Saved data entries

————————

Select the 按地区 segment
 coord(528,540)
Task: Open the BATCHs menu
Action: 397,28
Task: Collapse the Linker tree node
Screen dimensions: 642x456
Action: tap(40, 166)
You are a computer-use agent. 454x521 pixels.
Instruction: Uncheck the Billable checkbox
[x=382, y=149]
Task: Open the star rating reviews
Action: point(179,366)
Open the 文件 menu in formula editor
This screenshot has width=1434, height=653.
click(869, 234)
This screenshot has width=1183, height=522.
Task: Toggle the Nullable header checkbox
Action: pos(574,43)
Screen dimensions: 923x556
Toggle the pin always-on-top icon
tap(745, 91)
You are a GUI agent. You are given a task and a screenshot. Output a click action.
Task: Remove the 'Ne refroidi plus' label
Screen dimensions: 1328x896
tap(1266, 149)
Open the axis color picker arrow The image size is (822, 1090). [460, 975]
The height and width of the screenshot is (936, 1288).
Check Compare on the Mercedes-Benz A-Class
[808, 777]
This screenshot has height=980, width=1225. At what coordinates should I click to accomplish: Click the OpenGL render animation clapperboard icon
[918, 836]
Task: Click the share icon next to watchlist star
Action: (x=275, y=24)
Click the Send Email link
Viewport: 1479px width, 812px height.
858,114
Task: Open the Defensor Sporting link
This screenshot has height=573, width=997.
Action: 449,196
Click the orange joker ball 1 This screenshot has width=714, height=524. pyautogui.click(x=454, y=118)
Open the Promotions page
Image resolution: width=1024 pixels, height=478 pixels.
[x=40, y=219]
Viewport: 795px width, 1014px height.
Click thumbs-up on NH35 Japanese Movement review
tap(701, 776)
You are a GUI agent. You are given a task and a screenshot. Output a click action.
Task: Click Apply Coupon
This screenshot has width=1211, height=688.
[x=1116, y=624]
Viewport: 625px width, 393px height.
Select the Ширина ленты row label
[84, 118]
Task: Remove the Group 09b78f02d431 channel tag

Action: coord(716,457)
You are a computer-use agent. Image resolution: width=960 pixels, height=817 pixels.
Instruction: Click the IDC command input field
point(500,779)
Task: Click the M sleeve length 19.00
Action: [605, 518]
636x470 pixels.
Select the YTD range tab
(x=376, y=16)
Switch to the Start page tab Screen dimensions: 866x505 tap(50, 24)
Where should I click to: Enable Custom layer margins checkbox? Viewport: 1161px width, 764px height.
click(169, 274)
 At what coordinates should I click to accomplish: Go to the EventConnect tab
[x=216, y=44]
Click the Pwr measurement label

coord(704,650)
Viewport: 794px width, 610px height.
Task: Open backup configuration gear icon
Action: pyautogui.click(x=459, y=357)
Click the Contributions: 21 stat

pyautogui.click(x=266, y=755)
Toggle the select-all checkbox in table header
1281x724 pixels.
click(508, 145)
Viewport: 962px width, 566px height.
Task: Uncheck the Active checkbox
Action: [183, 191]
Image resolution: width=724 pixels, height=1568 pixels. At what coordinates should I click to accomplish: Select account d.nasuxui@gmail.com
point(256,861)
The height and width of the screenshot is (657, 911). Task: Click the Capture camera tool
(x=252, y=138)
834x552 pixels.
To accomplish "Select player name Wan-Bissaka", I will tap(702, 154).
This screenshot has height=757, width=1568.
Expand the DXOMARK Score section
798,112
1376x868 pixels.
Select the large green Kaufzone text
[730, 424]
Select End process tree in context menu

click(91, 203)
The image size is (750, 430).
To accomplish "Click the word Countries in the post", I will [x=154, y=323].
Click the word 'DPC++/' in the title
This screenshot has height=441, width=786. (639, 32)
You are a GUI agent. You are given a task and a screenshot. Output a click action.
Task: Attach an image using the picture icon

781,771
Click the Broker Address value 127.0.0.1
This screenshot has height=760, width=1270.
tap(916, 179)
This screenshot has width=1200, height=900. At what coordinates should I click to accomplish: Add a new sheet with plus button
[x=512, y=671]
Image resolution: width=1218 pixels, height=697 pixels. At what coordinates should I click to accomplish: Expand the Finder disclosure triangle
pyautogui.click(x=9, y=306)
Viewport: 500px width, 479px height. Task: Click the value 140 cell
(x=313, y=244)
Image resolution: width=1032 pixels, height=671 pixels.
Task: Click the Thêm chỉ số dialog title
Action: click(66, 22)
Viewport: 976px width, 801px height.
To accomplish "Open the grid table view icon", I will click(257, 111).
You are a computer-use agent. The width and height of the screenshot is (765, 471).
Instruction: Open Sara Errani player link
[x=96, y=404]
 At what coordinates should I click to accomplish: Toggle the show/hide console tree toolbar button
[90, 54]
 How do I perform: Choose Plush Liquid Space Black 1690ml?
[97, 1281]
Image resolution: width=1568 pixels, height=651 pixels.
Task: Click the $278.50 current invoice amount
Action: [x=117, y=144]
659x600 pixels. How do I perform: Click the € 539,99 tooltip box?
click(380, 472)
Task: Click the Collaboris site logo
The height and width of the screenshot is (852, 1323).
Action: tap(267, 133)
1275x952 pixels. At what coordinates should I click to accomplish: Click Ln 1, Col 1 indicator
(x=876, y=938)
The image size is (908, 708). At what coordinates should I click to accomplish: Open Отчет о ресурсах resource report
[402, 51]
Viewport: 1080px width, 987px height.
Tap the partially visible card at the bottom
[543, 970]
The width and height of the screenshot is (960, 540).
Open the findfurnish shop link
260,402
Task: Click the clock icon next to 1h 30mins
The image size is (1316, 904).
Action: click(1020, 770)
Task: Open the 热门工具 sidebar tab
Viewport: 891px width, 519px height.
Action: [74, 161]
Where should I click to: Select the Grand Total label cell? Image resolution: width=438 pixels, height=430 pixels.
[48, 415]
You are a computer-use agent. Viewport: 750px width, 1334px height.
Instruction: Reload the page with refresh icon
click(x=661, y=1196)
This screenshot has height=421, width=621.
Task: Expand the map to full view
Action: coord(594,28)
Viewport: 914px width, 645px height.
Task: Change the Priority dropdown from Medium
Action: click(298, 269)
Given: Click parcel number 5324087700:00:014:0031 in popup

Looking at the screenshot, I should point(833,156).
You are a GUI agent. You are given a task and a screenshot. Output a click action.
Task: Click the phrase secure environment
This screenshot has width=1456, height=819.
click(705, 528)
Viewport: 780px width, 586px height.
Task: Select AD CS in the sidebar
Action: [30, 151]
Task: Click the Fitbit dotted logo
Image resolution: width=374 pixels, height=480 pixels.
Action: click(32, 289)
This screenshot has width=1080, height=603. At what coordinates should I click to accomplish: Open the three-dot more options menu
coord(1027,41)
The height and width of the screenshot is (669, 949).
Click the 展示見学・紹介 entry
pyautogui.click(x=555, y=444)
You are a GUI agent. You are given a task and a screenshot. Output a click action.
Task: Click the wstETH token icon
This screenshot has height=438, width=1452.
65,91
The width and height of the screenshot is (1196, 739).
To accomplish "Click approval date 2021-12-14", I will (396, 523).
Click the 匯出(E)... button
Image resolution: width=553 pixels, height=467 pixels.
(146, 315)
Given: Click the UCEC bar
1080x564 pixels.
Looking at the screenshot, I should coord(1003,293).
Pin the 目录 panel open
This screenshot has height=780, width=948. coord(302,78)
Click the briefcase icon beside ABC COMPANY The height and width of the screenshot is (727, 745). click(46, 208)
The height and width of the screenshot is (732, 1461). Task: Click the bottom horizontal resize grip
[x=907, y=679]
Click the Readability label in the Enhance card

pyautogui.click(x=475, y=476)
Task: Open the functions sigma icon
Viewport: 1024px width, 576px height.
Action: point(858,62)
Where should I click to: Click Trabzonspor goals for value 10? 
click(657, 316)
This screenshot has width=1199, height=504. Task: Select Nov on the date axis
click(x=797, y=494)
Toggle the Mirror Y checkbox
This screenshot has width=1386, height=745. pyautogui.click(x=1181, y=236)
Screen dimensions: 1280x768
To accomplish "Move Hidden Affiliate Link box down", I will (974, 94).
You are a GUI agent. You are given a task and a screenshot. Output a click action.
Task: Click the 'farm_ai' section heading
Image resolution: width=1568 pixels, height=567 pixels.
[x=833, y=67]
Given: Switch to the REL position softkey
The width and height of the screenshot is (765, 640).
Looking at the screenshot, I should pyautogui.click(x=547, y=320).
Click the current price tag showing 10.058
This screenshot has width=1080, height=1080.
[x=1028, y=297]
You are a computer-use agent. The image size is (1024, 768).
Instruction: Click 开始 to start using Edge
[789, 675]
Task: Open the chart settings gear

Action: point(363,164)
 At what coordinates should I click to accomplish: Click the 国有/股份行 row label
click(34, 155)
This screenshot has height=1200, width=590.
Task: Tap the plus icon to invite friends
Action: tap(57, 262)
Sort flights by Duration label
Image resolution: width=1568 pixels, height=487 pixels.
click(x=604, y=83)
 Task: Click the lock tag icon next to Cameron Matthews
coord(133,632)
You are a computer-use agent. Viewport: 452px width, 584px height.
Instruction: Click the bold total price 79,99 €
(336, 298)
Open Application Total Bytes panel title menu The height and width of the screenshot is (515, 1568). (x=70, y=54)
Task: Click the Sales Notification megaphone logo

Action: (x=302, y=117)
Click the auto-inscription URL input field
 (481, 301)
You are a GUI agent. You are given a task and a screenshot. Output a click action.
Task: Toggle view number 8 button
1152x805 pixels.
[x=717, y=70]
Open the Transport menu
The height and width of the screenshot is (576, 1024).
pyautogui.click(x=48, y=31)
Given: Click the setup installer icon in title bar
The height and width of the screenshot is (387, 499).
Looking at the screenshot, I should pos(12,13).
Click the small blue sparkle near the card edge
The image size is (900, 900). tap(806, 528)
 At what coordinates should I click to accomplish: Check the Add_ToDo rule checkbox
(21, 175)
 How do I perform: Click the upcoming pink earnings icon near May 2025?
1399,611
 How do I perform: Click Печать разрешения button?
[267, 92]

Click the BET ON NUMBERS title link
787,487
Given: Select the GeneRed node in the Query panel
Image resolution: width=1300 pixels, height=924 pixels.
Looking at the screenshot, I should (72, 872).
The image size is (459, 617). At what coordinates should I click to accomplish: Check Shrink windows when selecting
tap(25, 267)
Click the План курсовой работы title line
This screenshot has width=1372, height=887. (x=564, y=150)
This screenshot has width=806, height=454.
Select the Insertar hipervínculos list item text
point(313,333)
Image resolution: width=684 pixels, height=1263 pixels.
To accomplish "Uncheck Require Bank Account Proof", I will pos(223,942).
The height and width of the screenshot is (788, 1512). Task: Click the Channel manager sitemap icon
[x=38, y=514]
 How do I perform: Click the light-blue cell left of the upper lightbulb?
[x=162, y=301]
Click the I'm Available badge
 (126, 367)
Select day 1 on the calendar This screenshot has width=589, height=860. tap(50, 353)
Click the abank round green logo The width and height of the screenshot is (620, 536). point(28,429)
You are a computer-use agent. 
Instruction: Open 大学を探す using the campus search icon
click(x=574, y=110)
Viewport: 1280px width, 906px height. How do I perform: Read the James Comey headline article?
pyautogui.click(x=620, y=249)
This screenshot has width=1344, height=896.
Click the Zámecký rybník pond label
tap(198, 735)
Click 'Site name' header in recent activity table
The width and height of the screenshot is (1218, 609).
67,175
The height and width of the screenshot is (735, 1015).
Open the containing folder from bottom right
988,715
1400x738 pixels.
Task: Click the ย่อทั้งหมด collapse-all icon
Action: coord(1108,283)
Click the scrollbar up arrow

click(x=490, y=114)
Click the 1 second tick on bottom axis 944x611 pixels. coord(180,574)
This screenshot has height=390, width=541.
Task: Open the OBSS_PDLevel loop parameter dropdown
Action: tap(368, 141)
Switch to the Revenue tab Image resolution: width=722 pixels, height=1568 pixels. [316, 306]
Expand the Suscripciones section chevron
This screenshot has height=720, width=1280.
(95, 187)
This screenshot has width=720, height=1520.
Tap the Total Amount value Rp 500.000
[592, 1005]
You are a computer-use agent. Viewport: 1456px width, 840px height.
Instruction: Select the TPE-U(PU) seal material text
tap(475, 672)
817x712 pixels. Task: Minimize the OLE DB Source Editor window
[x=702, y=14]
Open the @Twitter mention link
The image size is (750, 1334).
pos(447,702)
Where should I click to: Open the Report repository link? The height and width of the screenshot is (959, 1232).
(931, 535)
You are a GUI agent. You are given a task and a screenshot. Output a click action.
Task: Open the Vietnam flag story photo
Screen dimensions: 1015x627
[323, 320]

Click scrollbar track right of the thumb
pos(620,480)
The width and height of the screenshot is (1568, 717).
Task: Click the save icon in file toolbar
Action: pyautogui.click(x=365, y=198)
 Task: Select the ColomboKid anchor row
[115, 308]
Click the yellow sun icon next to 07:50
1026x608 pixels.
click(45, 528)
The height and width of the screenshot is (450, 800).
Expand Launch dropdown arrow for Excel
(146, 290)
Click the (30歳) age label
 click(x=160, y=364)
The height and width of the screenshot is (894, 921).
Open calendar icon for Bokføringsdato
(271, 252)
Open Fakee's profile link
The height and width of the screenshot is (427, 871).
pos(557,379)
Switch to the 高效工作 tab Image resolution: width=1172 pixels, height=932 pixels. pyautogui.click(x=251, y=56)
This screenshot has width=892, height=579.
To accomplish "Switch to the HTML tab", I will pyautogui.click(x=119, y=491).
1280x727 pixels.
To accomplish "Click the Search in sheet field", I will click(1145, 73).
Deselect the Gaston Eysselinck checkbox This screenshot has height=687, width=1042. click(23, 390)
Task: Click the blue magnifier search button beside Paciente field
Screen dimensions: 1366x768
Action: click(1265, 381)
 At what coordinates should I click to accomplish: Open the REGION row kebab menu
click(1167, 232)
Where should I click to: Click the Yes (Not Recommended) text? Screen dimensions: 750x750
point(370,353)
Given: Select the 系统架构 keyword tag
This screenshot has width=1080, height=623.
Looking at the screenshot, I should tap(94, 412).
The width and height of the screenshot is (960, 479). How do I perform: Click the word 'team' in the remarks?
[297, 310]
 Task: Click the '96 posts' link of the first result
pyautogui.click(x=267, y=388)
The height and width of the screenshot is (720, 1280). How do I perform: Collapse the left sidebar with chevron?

————————

Return each line of the data where the word "chevron" appears.

Expand the Suscripciones section chevron
The height and width of the screenshot is (720, 1280). How do I perform: Collapse the left sidebar with chevron?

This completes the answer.